With global investors looking keenly to invest in the country, India’s federal structure and democracy should not become an obstacle for economic growth but should remain its strength, finance minister Arun Jaitley said in a subtle reference to legislation and reform initiatives that have hit opposition roadblocks.
“We can never allow our federalism or our democracy to become an obstacle. We have to make sure that it remains our strength. Therefore easier decision making, easier passage of laws, easier taking of reform measures are all factors which are going to attract investors,’’ Jaitley said in his inaugural address at a global investors meet organised by the Congress government in Karnataka.
Instead of merely looking at India as the fastest growing economy in the world, investors must be encouraged to invest in the country through a track record of progressive policies, stable administration and good governance, the finance minister said. Commending the fact that states in India have initiated an era of competitive federalism he said that organisation of investor meetings alone would not translate into investments. “Businessmen are very competent people they analyse comparative advantages and then decide the destination of their investment. States which have a consistent record of good governance, stable administration, stable politics and policies, easy availability of land, resources, easier prospects of growing businesses will be destinations for investments,’’ Jaitley said.

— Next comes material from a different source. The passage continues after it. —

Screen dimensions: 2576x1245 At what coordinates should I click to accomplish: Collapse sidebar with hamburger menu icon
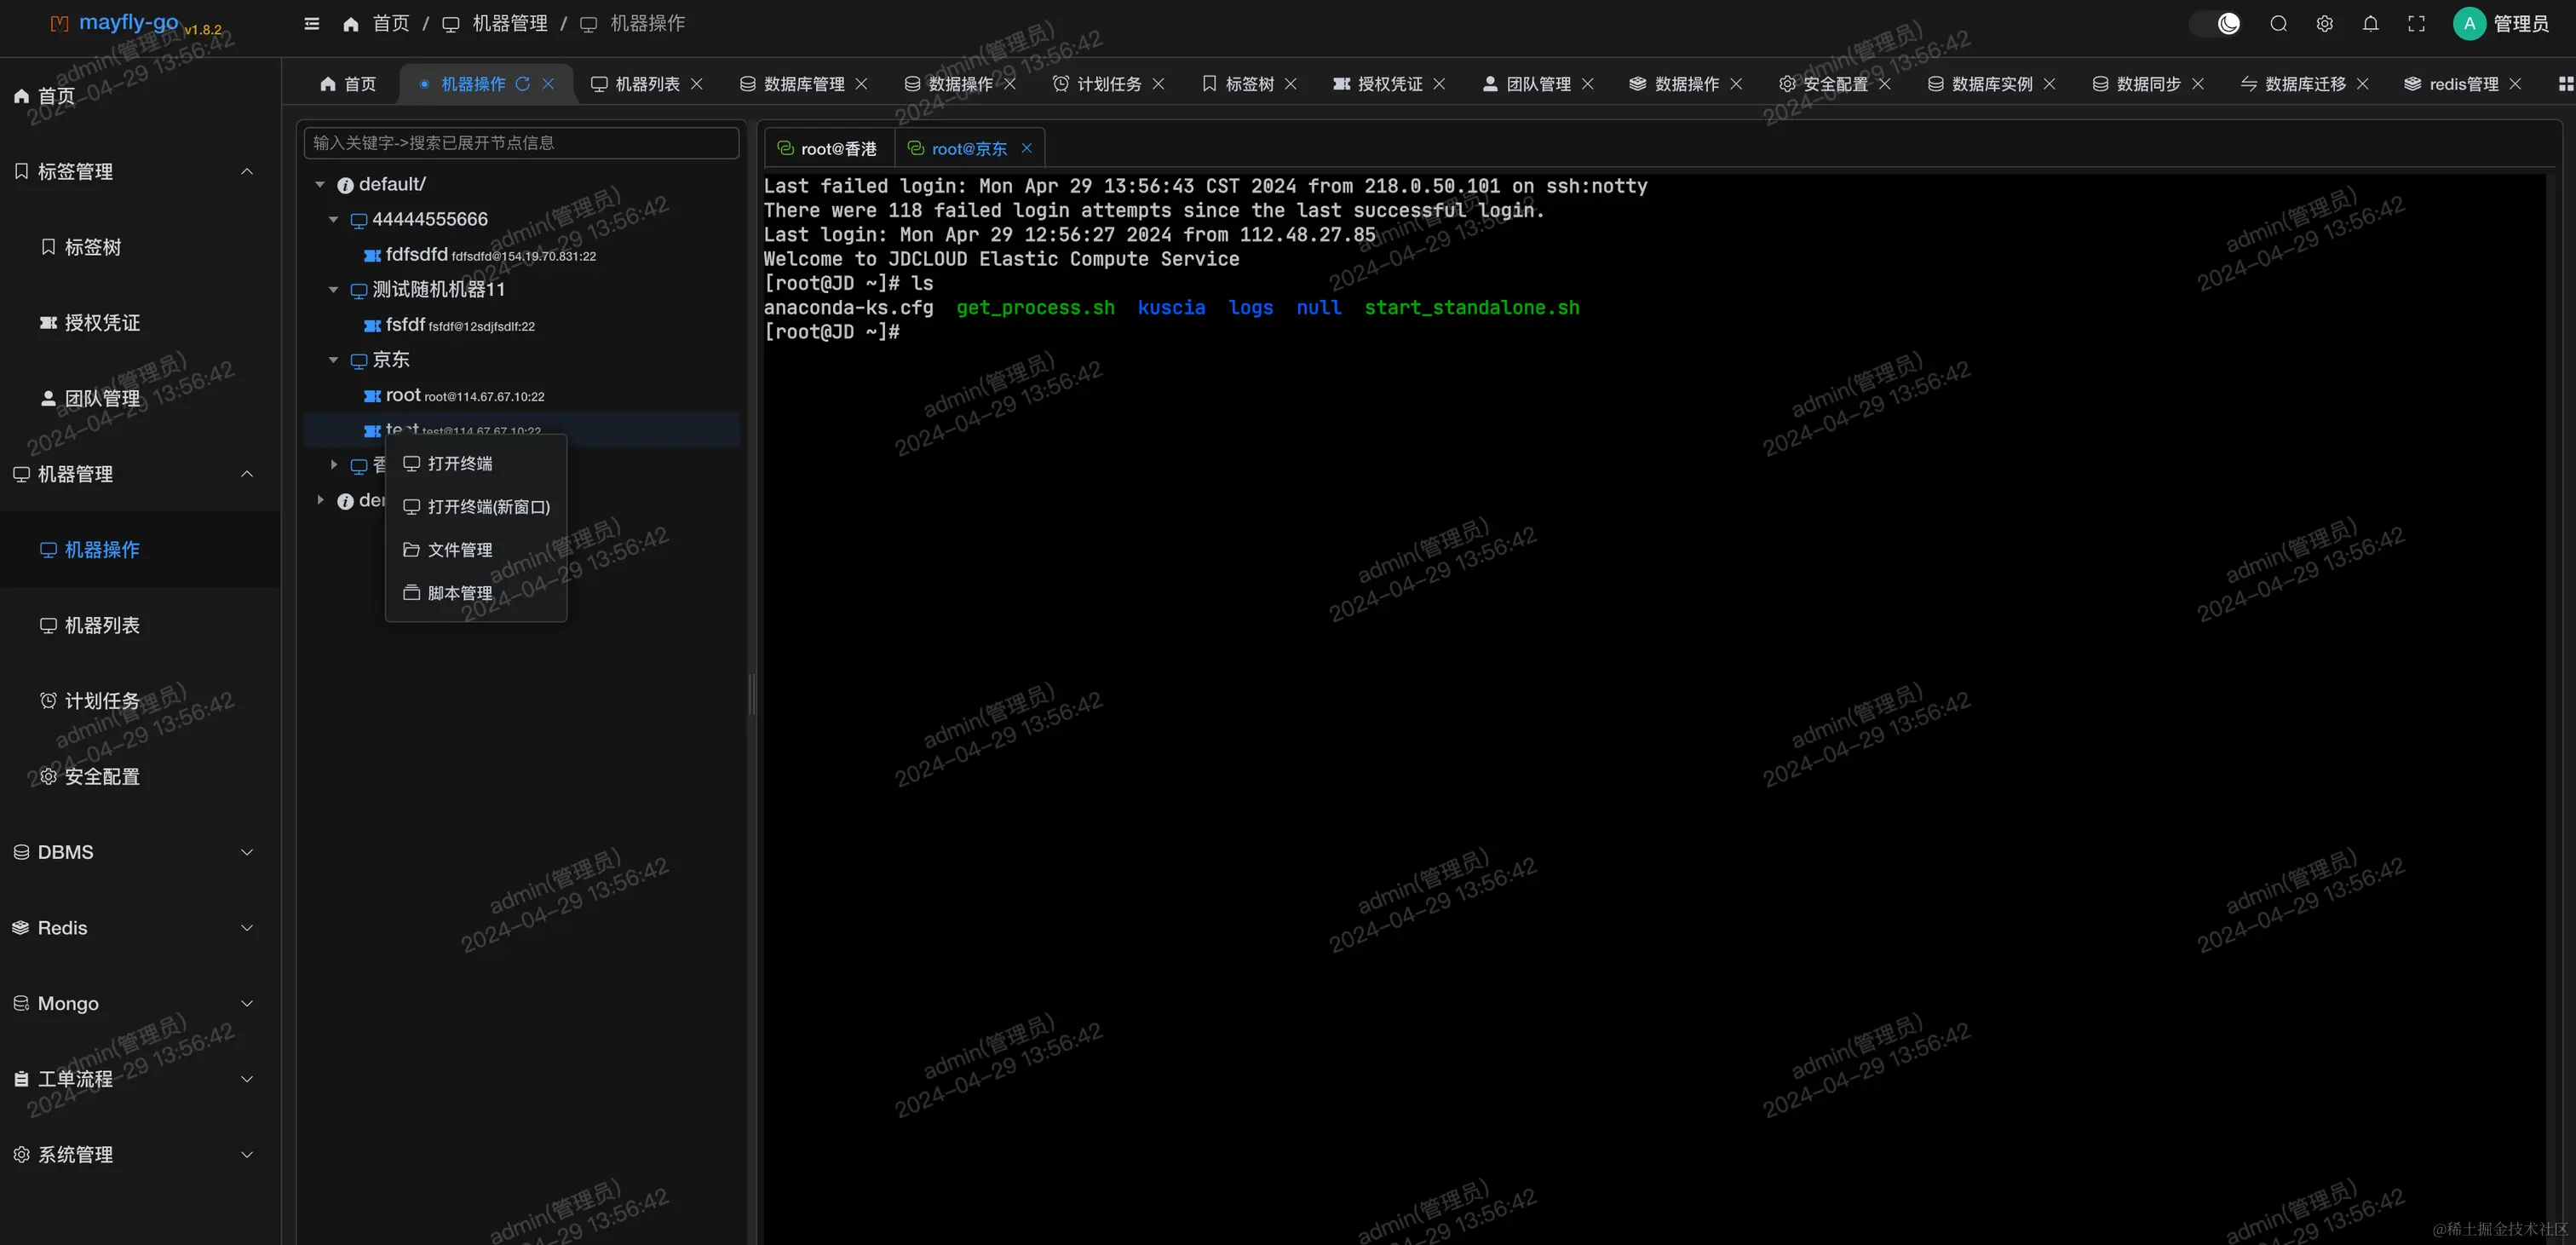[312, 24]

While Karnataka has emerged as an economically progressive state on the back of a services and agricultural economy ,the state needs to attract large industries, he said. “Manufacturing is where jobs are. I think with a good agriculture and services sector it is this sector that needs concentration now. This will convert Karnataka into a region of economic activity and growth in this country,’’ Jaitley said.
‘Debt position comfortable’
New Delhi: In a foreword to the Status Paper on Government Debt released by the finance ministry on Wednesday, Jaitley said most of the debt is of domestic origin insulating the portfolio from currency volatility, with the Centre primarily borrowing from the market to finance the fiscal deficit.